With a force of 400 Newton metres, the car is uncompromising, pressing the driver and her passenger firmly into their pinstriped seats. To the front, the roads streak by in a colourful blur; to the rear, the car leaves clouds of unleaded exhaust fumes in its wake, with the aged system perhaps not burning fuel as cleanly as it should at full load. There's no doubt about it: The 928 is glued to the road. In the grey-blue hues of the 1980s cockpit, with its red numbers and letters, everything is as it should be; there's not a warning light out of place. We pause briefly at a junction. Air wafts over the bonnet, and the fans emit colossal amounts of heat from under the vehicle. The V8 produces such phenomenal heat that trees could blossom in the car's wake and tropical animals could adopt the roadside as their new habitat.

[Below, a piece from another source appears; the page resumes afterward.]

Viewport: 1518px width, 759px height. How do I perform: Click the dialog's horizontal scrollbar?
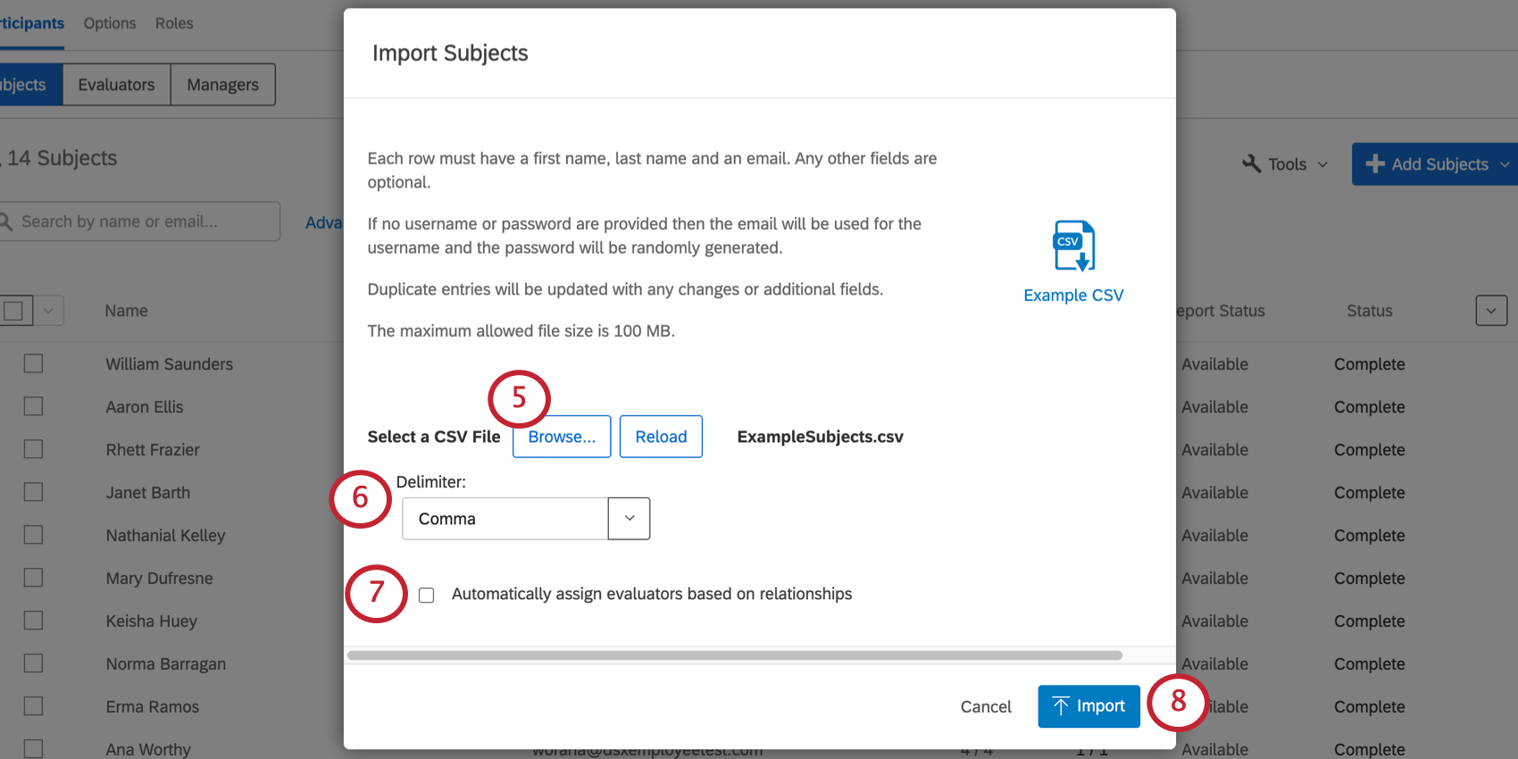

Wow. And we set off again, breathless but in supreme and unwavering comfort, the G-forces coursing through our veins. This is an incredibly cool and incredibly beautiful car.

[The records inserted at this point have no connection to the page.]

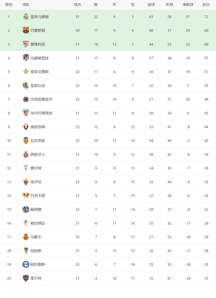Click the Espanyol crest icon

(26, 154)

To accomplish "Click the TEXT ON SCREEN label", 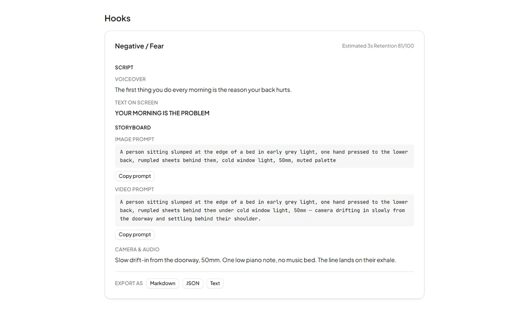I will (136, 102).
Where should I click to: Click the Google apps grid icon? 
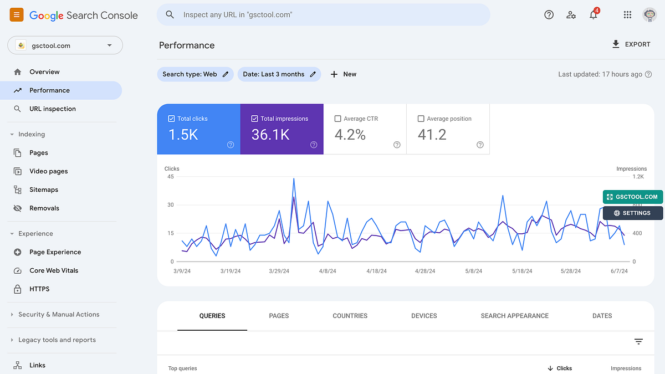coord(627,14)
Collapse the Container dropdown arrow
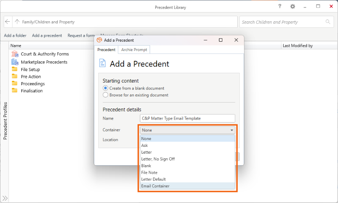The image size is (338, 203). pos(232,130)
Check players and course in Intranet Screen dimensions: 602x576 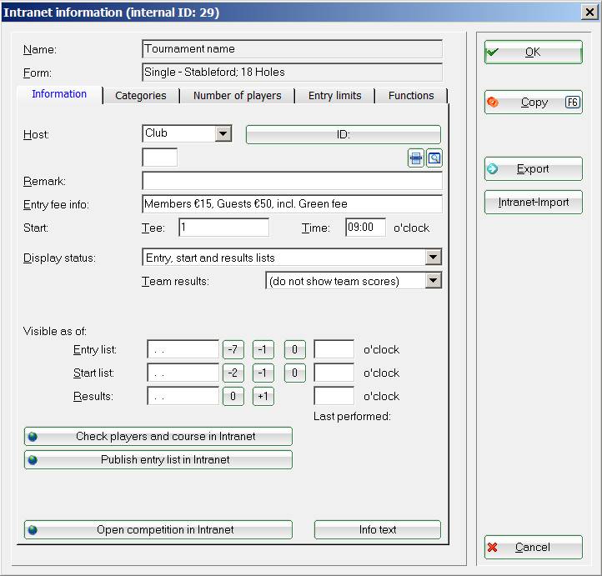[x=158, y=437]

The “father” of the Panamera never really had a worthy successor at the time. But so what? Pia Beckmann has exactly what she desires; the 928 is all the sportscar she needs. Once she's finished her exams, she's due to start training to become a public administration officer. And she's already proven she's got a head for figures. This car will not drop in value; its worth will increase dramatically in the years to come. Which makes it even more fun to cruise along the highways of northern Germany at the weekends, showing the old guys what good taste means to the younger generation. And even though her car has a different set of wheels, at least all that research taught her what a telephone dial actually is...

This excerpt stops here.